- Born: 12 November 1911 Dibrugarh, Assam, India
- Died: 20 December 1994 (aged 83) Guwahati, Assam
- Occupation: Social Worker
- Known for: Social Service
- Awards: Padma Shri (1954); Jamnalal Bajaj Award (1981);

= Amalprava Das =

Indian social worker and founder of Kasturba Ashramam (1911–1994)

Amalprava Das, also known as Amal Prabha Das, (1911–1994) was an Indian social worker, Gandhian and the founder of Kasturba Ashram at Sarania Hills, Assam, a self help group for women and their economic upliftment and Guwahati Yubak Sevadal, a non governmental organization working for the social development of harijans. The Government of India honoured her in 1954, with the award of Padma Shri, the fourth highest Indian civilian award for her contributions to the society, placing her among the first recipients of the award. A recipient of the 1981 Jamnalal Bajaj Award, Das was honoured again by the Government of India with the second highest civilian award of Padma Vibhushan which she declined to accept.

== Early life and work ==
Amalprava was born on 12 November 1911 in a rich family to noted Gandhian couple, Hare Krishna Das and Hema Prabha Das in Dibrugarh in the Northeast Indian state of Assam. She did her schooling at local educational institutions, but was denied admission at the local Cotton College and had to move to Bethune College in Calcutta for college studies from where she passed the school leaving (or university entrance) examination in 1929. Later she joined the Scottish Church College and earned a bachelor's degree (BSc) in chemistry and a master's degree (MSc) in applied chemistry, and in so doing, became the first Assamese woman to obtain a master's degree in science. She continued her studies to gain a diploma in clinical pathology and refused a teaching job at the British run Cotton College citing patriotic reasons.

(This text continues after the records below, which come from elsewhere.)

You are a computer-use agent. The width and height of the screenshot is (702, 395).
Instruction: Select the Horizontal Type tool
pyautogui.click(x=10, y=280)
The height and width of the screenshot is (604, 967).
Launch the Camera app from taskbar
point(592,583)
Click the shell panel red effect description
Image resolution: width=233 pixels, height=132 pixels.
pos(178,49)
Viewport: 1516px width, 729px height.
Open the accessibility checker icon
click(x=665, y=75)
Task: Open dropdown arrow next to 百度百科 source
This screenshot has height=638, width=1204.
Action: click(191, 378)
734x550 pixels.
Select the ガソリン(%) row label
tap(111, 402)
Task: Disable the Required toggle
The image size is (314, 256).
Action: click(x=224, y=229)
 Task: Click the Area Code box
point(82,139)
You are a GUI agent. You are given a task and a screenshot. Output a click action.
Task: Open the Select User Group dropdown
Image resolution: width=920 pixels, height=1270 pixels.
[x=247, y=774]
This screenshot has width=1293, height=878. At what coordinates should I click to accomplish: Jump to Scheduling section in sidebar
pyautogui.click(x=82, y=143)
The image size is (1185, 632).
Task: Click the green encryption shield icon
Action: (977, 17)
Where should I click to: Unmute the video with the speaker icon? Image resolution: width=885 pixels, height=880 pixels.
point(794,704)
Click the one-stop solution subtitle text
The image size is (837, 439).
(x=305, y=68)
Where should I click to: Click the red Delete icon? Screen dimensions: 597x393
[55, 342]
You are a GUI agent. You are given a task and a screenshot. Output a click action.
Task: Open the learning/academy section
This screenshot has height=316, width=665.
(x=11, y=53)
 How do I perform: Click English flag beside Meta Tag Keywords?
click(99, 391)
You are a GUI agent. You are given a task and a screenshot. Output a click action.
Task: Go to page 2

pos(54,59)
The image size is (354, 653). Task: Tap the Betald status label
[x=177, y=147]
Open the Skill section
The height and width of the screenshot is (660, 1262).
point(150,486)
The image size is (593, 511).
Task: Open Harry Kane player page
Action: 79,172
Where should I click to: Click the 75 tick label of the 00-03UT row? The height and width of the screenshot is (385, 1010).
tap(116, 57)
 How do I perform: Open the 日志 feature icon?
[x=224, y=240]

In 1934 Das had an opportunity to interact with Mahatma Gandhi when the leader of the Indian freedom movement stayed at her house during a visit to Guwahati. This meeting is reported to have influenced her and guided her in her future endeavors. She established Sarania Ashram (later renamed as Kasturba Ashram) in a property owned by her father in Sarania Hills which was later donated to Kasturba Memorial Trust. Under the aegis of the ashram, she organized training for the womenfolk of the village in cottage industries so that they might become financially self-reliant. She also founded several institutions such as Gram Sevika Vidyalaya, Kasturba Kalyan Kendra, Gauhati Katai Mandal, Guwahati Yubak Sevadal and Assam Go-Seva Samiti.

== Honours and awards ==
When the Government of India introduced the Padma Awards in 1954, she was included for the award of Padma Shri. She received the Jamnalal Bajaj Award in 1981 for "Outstanding Contribution in Constructive Work". The Government of India selected her later for the second highest civilian award of Padma Vibhushan, but she declined the award due to apathy towards public honours. Her life and times have been recorded in the book, A Biography, published in 1986, after her demise.

The Department of Social Welfare of the Government of Assam has instituted an award in her honour, Amal Prava Das Award which is being awarded for commitment and excellence in social service since 2013. The department is in the process of making a documentary depicting the life of Amalprava Das.